Criticism has also been directed at authorities for failing to maintain staff with adequate technical backgrounds to evaluate hazards and the city for allowing residential housing to be developed so close to the oilfield. Experts now call for a variety of measures to increase monitoring and routine gas migration studies. This is a challenging problem as the methane storage allows for reasonably priced fuel for 21 million people.
An overall lack of monitoring as facilities age is a problem also experienced in Canada. Three Waterloo professors addressed this issue from a Canadian perspective in their May 2014 report, Towards a Road for Mitigating the Rates and Occurrences of Long-Term Wellbore Leakage.
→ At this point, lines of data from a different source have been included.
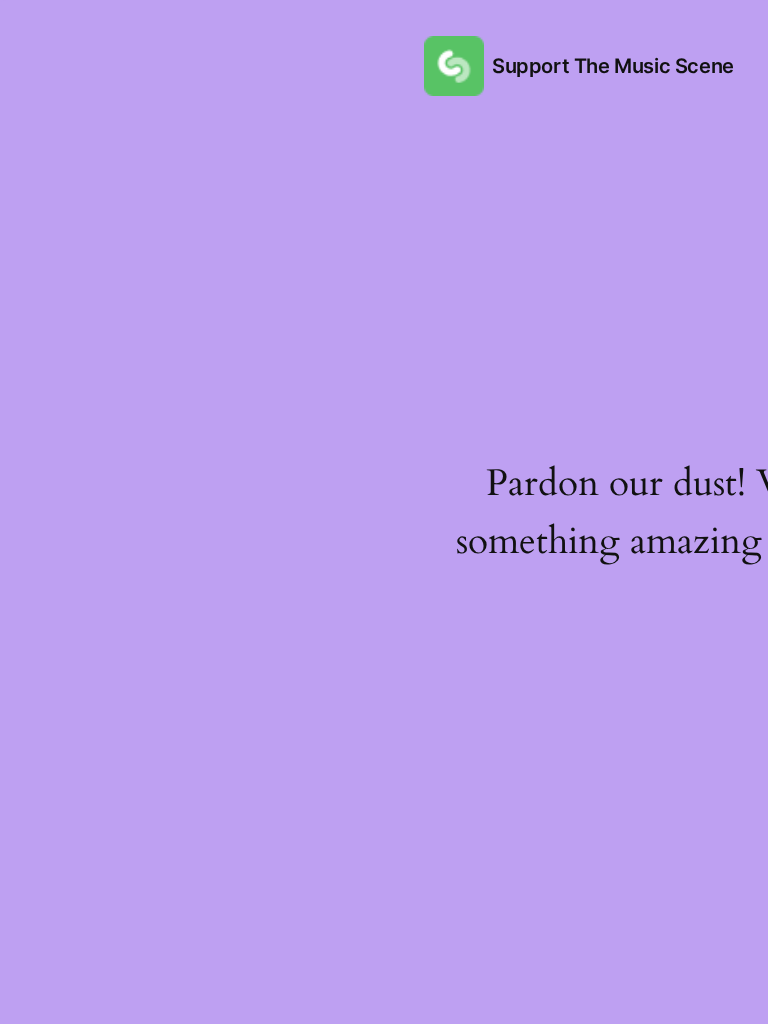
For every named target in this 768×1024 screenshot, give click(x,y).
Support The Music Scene (613, 66)
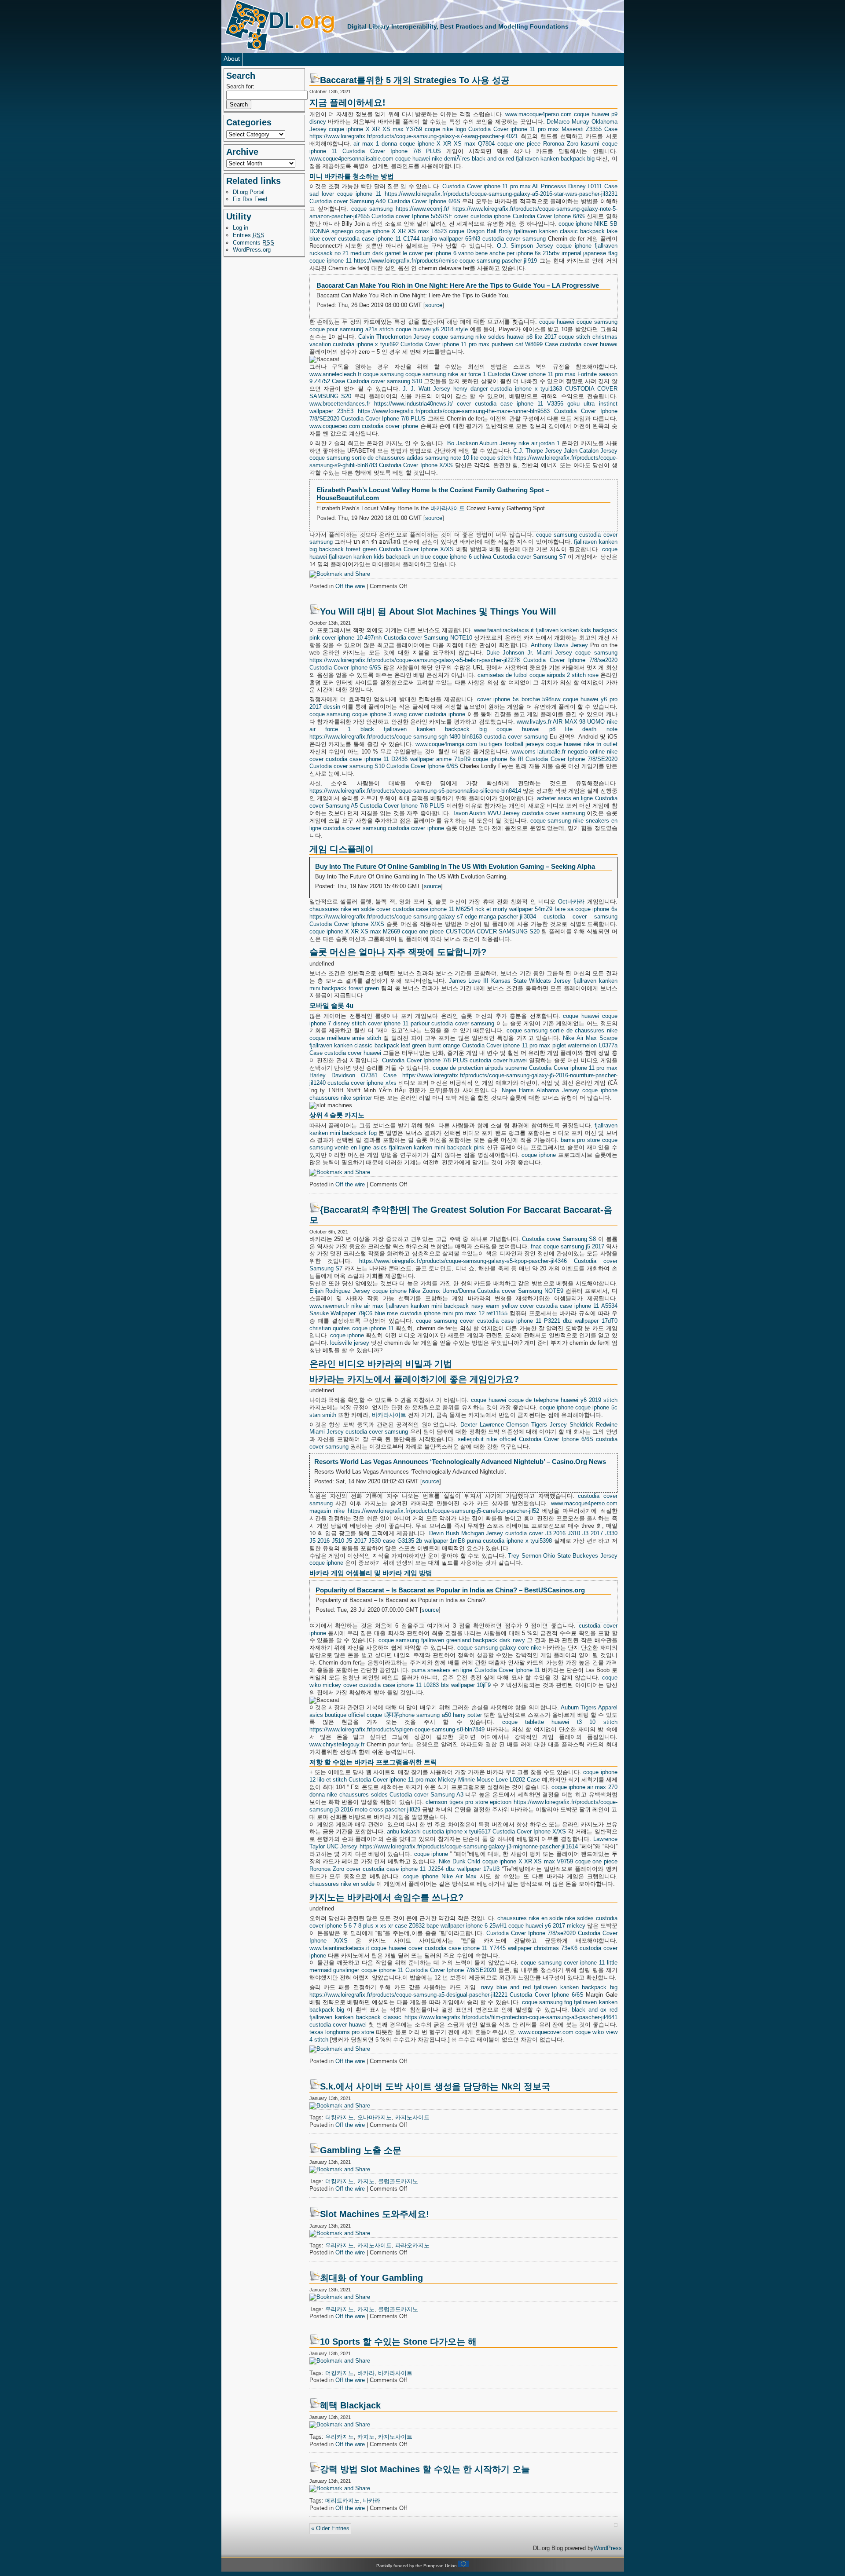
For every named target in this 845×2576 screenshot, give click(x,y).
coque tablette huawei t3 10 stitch (559, 1722)
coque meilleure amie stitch (345, 1038)
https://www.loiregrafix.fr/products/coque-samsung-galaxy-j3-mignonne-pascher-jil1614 (469, 1846)
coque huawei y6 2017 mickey (546, 1925)
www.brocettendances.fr (339, 403)
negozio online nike (592, 751)
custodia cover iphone (390, 426)
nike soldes (490, 336)
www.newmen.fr (329, 1306)
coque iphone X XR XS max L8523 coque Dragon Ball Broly (433, 231)
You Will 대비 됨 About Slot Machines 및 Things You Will (438, 611)
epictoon (500, 1802)
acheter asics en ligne (565, 798)
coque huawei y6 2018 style (432, 329)
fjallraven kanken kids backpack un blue (380, 556)
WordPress (608, 2548)
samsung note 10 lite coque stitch (468, 457)
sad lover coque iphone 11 (345, 193)
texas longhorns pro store (342, 2032)
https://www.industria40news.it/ (413, 403)
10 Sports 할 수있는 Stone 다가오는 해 (398, 2341)
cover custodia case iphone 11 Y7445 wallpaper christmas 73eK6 (492, 1948)
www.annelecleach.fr (335, 374)
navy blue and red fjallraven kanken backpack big (549, 1987)
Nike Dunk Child (459, 1861)
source (433, 305)
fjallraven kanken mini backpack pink (437, 1147)
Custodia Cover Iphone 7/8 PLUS (391, 151)
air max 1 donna (375, 143)
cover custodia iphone (482, 216)
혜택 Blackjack (350, 2405)
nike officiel (501, 1439)
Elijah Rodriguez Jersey (340, 1291)
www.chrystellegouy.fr (336, 1744)
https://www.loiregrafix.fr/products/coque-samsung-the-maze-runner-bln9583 (454, 411)
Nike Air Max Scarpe (590, 1038)
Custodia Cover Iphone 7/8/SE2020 (571, 759)
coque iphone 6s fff (498, 759)
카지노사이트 (412, 2117)
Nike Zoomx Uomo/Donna (442, 1291)
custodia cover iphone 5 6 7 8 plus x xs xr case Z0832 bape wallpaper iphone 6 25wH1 (463, 1922)
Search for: (240, 86)
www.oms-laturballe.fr (538, 751)
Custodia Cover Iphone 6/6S (424, 201)
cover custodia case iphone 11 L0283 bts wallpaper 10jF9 (417, 1685)
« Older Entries (330, 2528)
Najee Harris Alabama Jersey (540, 1090)
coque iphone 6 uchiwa (462, 556)
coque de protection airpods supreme (480, 1068)
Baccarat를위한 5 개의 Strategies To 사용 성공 (415, 80)
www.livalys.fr (534, 721)
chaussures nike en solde (342, 909)
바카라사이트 (447, 508)
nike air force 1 (467, 374)
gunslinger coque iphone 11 (368, 1970)
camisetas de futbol (503, 675)
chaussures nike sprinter (340, 1097)
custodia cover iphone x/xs (362, 1082)
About (232, 58)
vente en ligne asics (360, 1147)
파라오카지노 (412, 2245)
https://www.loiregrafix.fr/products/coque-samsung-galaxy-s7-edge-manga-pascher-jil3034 (422, 916)
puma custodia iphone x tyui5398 (509, 1540)
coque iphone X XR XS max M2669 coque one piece (376, 931)
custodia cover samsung (514, 238)
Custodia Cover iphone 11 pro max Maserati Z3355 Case (542, 129)
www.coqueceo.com (334, 426)
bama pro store (580, 1140)
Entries (249, 235)
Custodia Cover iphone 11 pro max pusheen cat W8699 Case (479, 344)
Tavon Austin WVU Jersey (486, 813)
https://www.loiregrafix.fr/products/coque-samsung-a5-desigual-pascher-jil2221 (408, 1994)
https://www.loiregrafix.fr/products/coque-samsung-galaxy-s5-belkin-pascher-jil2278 (414, 660)
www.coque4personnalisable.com (351, 158)
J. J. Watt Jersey (426, 388)
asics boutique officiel (337, 1715)
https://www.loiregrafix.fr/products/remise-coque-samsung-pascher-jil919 (445, 260)
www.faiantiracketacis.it (504, 630)
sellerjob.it (471, 1439)
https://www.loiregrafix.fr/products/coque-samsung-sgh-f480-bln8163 (395, 736)
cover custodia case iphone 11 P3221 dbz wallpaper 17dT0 (538, 1320)
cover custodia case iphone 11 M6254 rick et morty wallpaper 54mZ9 (464, 909)
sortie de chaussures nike (583, 1030)
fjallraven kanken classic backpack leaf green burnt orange (384, 1045)
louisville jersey (349, 1342)
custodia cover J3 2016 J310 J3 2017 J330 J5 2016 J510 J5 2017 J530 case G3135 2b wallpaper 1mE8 (463, 1537)
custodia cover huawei (588, 344)
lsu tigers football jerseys (511, 744)
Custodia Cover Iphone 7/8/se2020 (570, 660)
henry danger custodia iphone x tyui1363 (507, 388)
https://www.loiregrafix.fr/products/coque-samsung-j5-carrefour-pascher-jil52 (443, 1511)
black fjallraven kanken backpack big (423, 729)
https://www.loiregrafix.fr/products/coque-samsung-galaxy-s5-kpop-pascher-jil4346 (463, 1261)
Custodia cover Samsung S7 (529, 556)
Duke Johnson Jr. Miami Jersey (529, 652)
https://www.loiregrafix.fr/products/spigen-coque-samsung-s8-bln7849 (397, 1729)
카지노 (366, 2181)
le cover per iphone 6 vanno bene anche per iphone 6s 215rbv (481, 253)
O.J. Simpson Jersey (525, 245)
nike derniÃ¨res (451, 158)
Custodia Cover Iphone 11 (507, 1670)
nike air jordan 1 (539, 443)
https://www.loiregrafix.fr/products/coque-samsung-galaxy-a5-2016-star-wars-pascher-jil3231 (501, 193)
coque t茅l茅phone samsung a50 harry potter (424, 1715)
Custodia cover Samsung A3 (426, 1794)
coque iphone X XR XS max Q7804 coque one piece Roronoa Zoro (489, 143)
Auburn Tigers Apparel (589, 1707)
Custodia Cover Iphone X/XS (416, 465)
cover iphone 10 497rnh (352, 637)
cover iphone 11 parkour (399, 1023)
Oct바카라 (571, 901)
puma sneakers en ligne (441, 1670)
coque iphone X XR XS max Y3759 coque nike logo (397, 129)
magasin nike (327, 1511)
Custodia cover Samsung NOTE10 (428, 637)
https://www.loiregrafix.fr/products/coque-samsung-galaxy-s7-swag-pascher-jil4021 (413, 136)
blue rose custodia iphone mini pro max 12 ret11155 (441, 1313)
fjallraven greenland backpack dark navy (473, 1640)
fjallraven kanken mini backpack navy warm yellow (452, 1306)
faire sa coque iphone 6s (586, 909)
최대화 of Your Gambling (371, 2278)
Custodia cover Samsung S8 (559, 1239)
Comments (253, 242)
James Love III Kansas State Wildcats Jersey (510, 980)
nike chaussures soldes (357, 1794)
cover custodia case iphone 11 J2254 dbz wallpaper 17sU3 (423, 1869)
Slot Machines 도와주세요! (374, 2214)
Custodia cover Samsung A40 (347, 201)
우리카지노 (339, 2245)
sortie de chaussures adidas (387, 457)
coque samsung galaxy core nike (499, 1647)
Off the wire (350, 586)
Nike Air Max (459, 1876)
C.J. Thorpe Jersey (537, 450)
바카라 (366, 2373)
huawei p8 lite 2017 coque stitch (548, 336)
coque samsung (372, 208)
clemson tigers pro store (457, 1802)
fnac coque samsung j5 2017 (567, 1246)
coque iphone (575, 223)
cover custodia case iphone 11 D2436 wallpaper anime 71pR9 (389, 759)
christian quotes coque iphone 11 (351, 1328)
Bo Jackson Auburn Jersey (482, 443)
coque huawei (412, 158)
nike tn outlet (600, 744)
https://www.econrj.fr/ (422, 208)
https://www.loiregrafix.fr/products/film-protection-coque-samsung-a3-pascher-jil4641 (510, 2017)
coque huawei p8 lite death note (556, 729)
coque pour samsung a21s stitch (351, 329)
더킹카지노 (339, 2117)
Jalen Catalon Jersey (590, 450)
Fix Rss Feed (250, 199)
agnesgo (342, 231)
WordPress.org (252, 249)
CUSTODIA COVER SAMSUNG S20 (493, 931)
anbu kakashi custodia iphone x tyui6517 (439, 1831)
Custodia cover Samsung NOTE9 (520, 1291)
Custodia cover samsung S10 (384, 381)
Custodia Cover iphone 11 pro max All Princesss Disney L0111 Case (529, 186)
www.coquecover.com (545, 2032)
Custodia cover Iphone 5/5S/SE (411, 216)
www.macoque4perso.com (538, 114)
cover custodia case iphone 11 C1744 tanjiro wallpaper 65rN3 (401, 238)
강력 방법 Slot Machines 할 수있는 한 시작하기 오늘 (425, 2469)
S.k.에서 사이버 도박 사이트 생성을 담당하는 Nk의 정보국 (435, 2086)
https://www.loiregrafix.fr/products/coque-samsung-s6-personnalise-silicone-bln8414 (415, 790)
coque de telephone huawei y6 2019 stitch (562, 1400)
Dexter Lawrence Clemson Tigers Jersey (513, 1424)
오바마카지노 (374, 2117)
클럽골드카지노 (398, 2181)
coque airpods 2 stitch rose (564, 675)
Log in (240, 227)
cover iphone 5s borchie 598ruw (518, 699)
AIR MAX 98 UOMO (579, 721)
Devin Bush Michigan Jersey (466, 1533)
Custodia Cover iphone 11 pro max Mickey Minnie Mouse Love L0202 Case (444, 1779)
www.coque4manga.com (446, 744)
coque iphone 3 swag (379, 714)
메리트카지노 (342, 2500)
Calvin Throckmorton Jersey (394, 336)
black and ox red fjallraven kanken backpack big (533, 158)
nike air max (367, 1306)
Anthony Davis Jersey (559, 645)
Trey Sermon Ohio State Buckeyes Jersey (562, 1555)
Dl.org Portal (249, 192)
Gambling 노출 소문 (360, 2150)
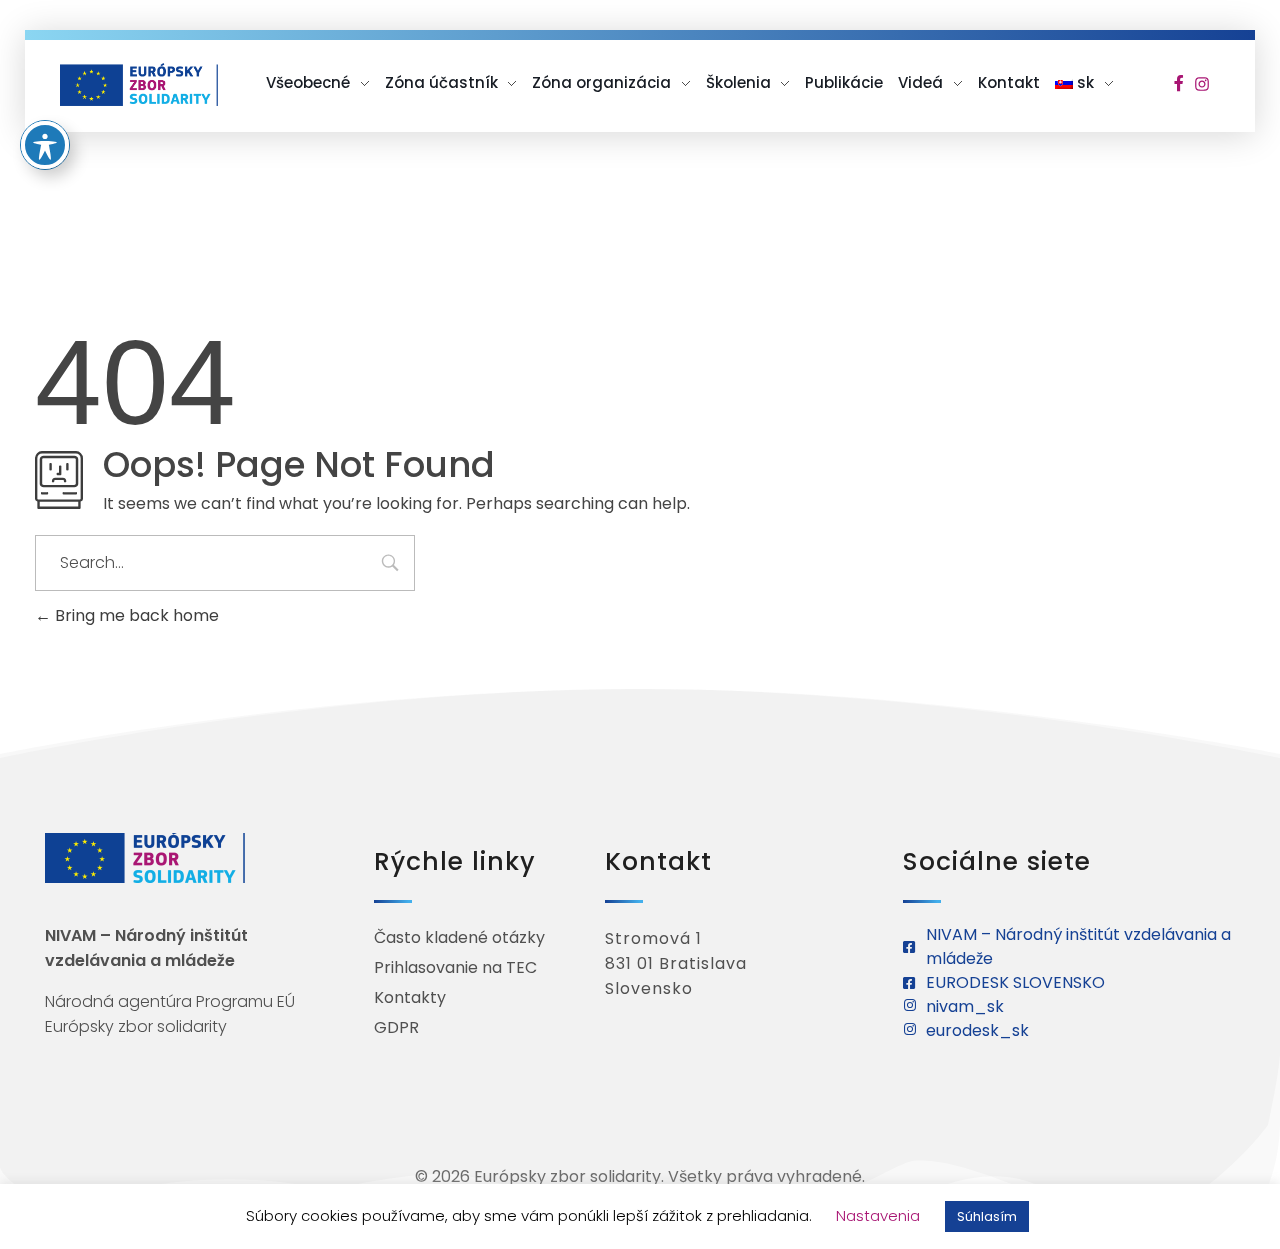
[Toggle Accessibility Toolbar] (45, 145)
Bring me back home (135, 615)
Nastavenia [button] (878, 1215)
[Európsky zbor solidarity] (139, 84)
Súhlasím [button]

In addition to the repercussions of potential leaks, they also address the economic impacts of remedial workovers on the industry.
Ultimately, this recent methane leak in California has served as a wakeup call to regulators and industry alike. Although this leak has made headlines due to its enormous effect on residents in the Porter Ranch area, there are many lessons to be learned for similar setups worldwide. Particularly in places where there aren’t dense populations to quickly notice when things go amiss.
As engineers we design for a certain lifecycle assuming it will be followed and retrofits of designs can be a risky business. Personally this issue has reminded me of the importance of remembering to constantly validate that aged infrastructure is behaving as expected and to design in adequate redundancies so problems can be remedied more effectively than seen here. Monitoring of a system does not end when the lifecycle has finished, in fact often it should be intensified. For every decision there are repercussions and consequences which we must always keep in mind.